Badeh, who was sacked as Chief of Defence Staff over two weeks ago by President Muhammadu Buhari, was speaking in an interview with Channels TV at the weekend.
He said: “We found out that we had fifth columnist in the military that were leaking information to terrorist and then we also had challenges of unserviceable equipment. If I go down memory lane, I think the last time any piece of equipment was bought for the Nigerian army was some Armoured Personnel Carriers (APCs) bought in 2006 and how many were they? They were few and from that time on, we were not using these APCs – we were not even allowed to use them”.
Still recalling the rot in the military over the years that have now been exposed by the Boko Haram insurgency, the retired Air Chief Marshal said “If we go way back from end of 1993, from then on, soldiers were not even allowed to go to range to go and practice. So a soldier that is not practicing how to use his gun, what kind of military are you going to have? So those were the challenges we had that when we were faced with Boko Haram, it became a very big challenge.

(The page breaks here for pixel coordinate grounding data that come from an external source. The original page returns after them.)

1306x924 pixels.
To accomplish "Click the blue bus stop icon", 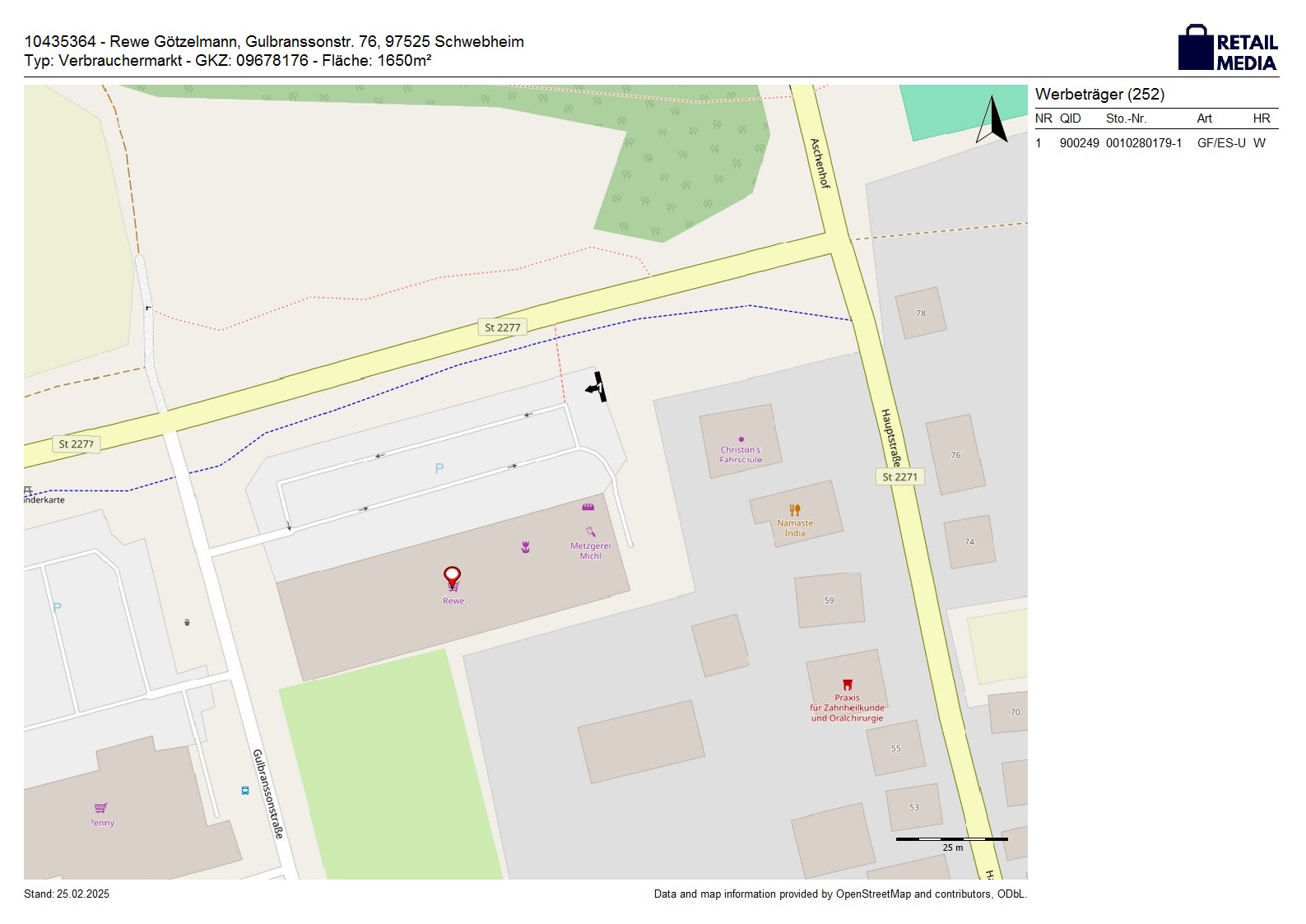I will [x=244, y=791].
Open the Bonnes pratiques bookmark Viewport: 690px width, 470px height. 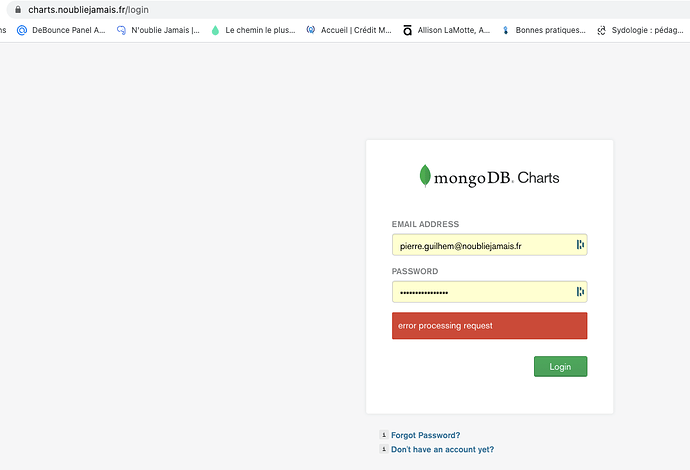(x=543, y=31)
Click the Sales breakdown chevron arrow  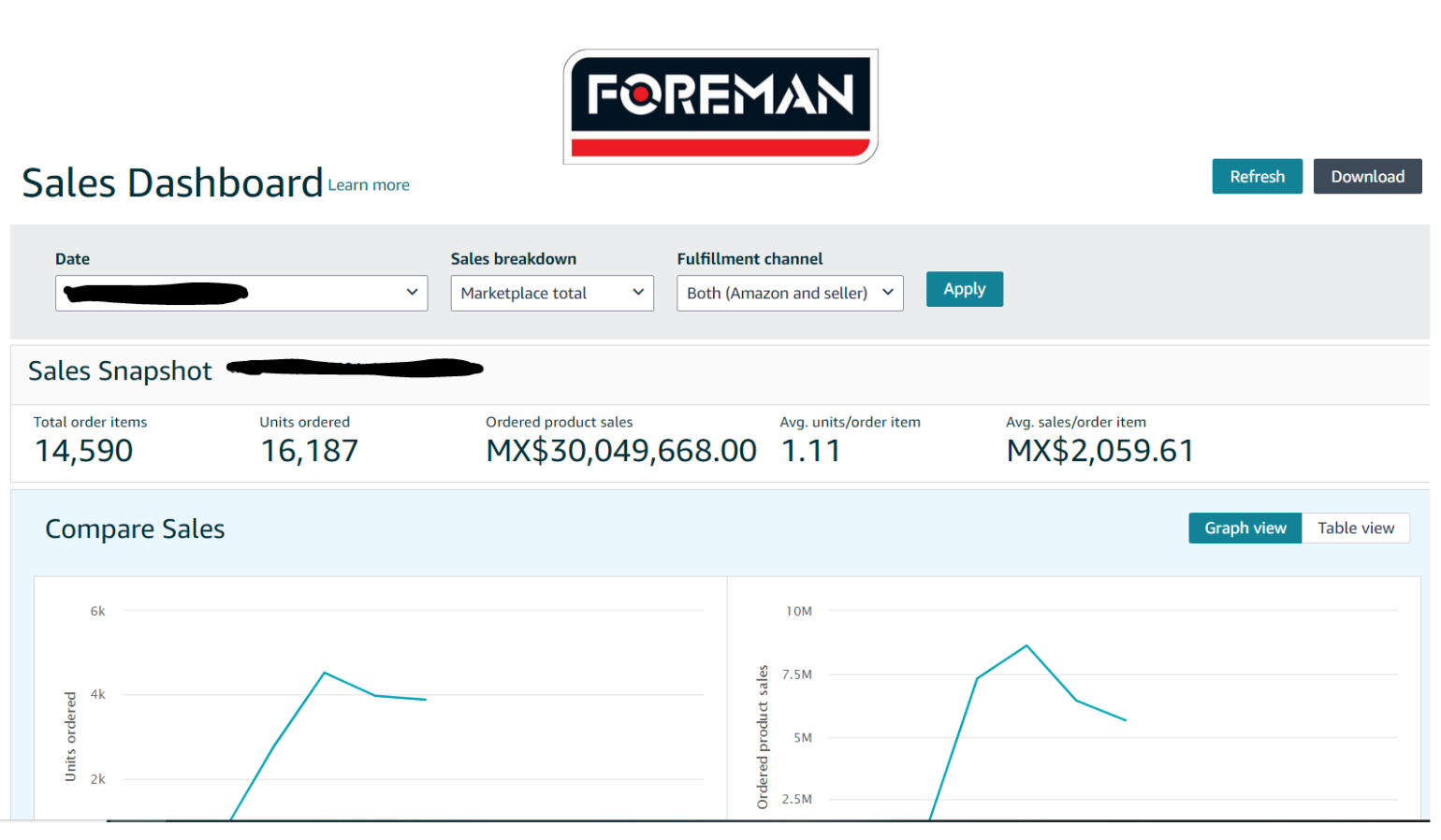tap(639, 293)
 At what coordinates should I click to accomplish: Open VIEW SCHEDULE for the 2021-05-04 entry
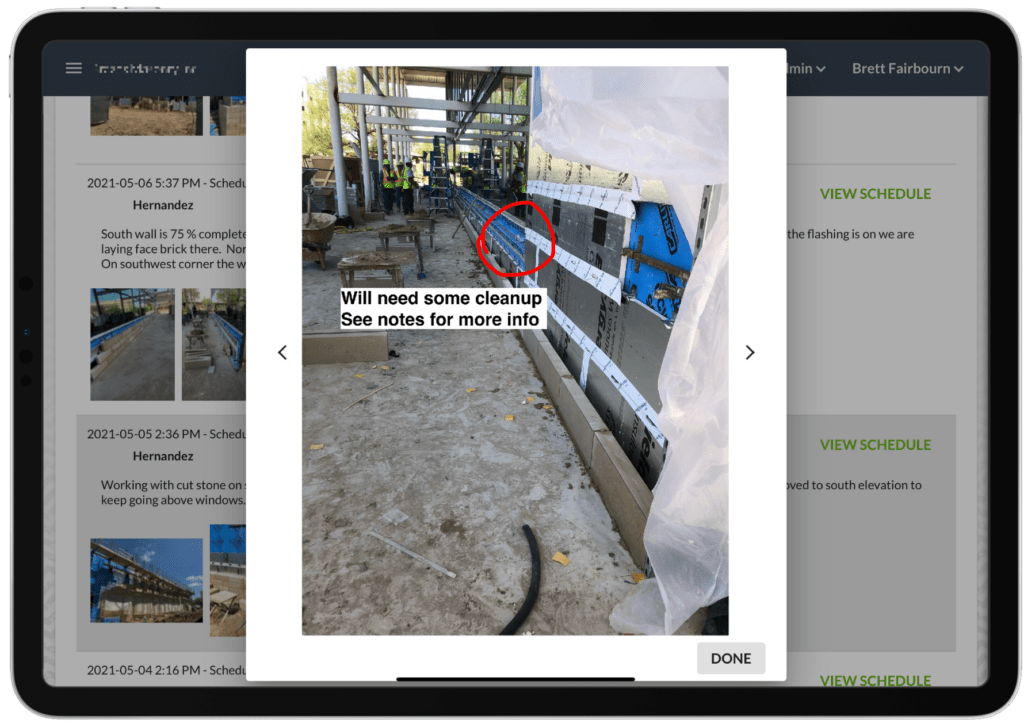[875, 681]
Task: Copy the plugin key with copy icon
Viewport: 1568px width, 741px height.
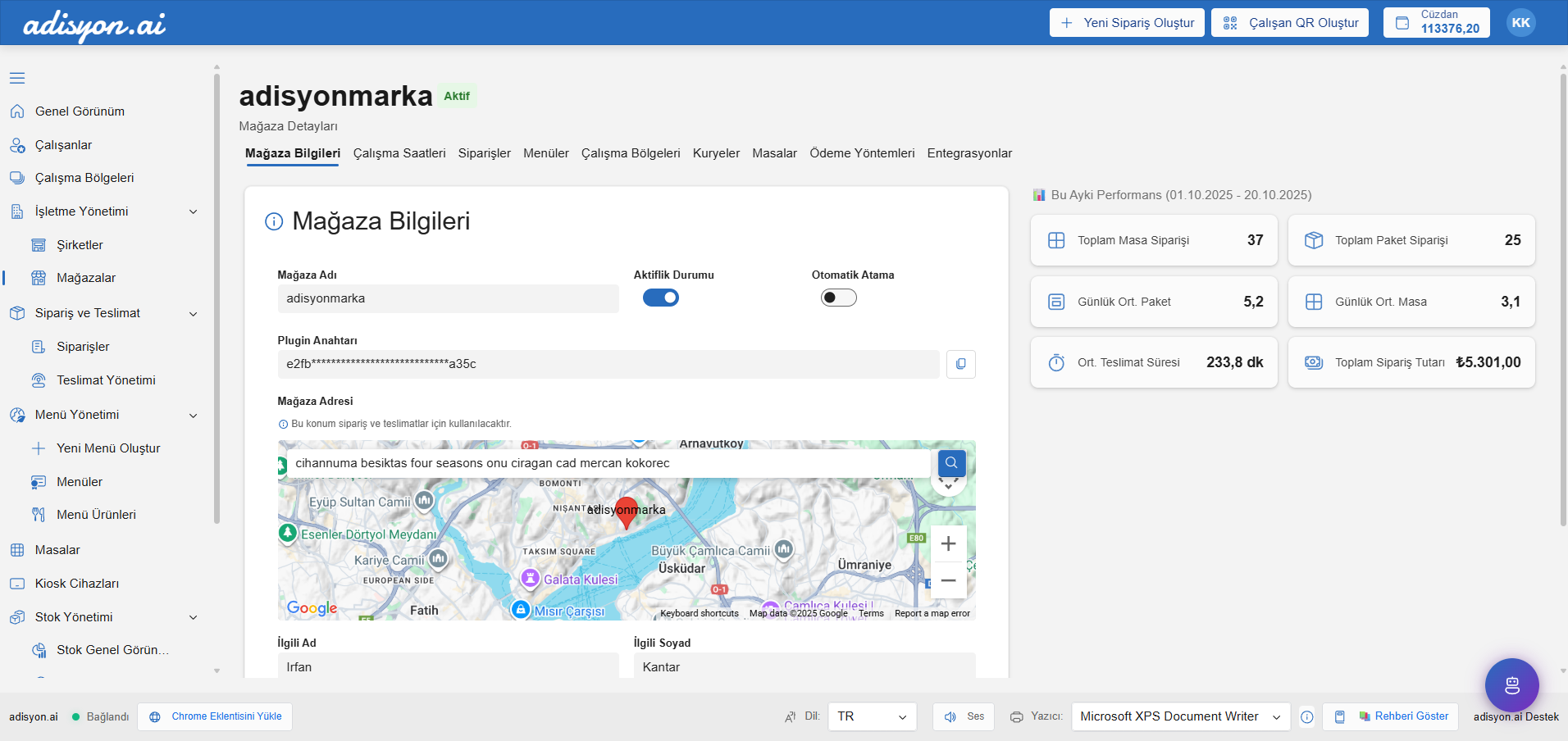Action: (x=960, y=364)
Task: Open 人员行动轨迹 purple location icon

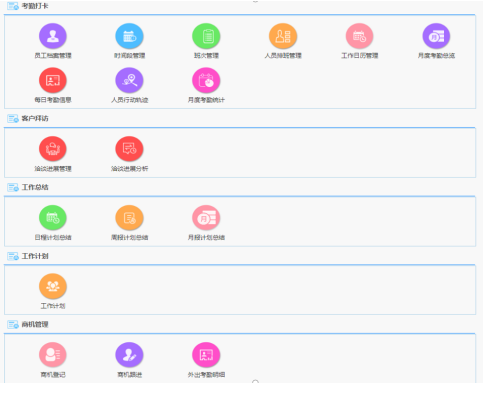Action: 129,80
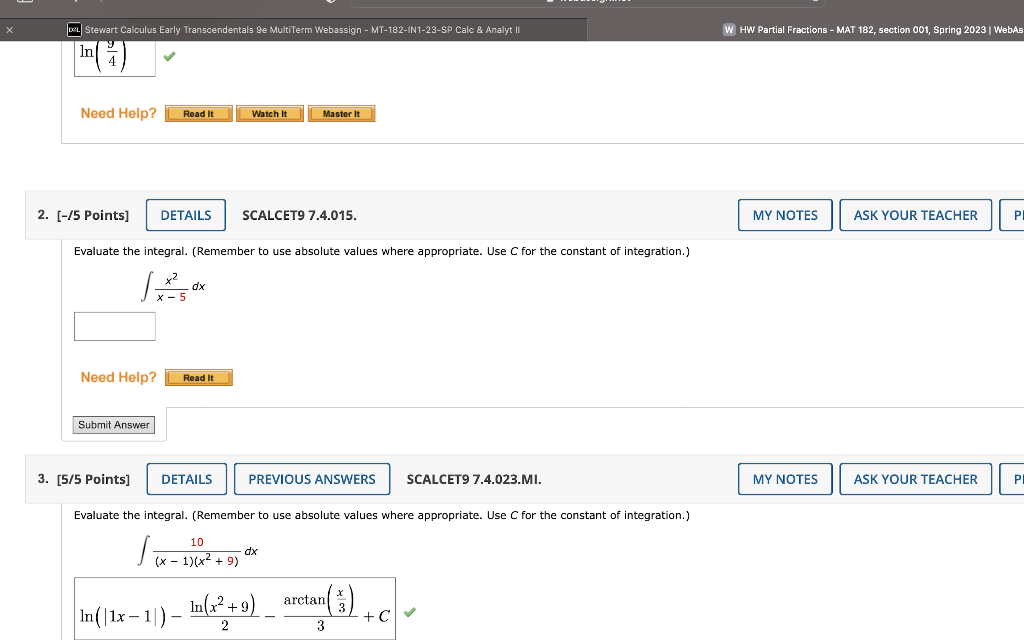
Task: Click the empty answer box for question 2
Action: 114,325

“We have been trying to increase the strength of the military by ourselves. You don’t give me budget and say I should go and build barracks – it [building barracks] is capital intensive. So even if we recruit so many people in the military now, we don’t have where to house them. So it is a challenge too that government must face. Government must build barracks for us so that we can recruit more. For a population of over 170 million, what we have in Nigeria cannot be adequate to protect us. So those were the challenges we had. Inadequate equipment, obsolete equipment”.
He also spoke on the obsolete equipment and assets of the Air Force saying “In fact we are the ones that are flying probably the oldest fighter airplanes in the whole world. Alpha jets we bought them in 1981. That is the backbone of our operations in the Northeast, so they are too old”.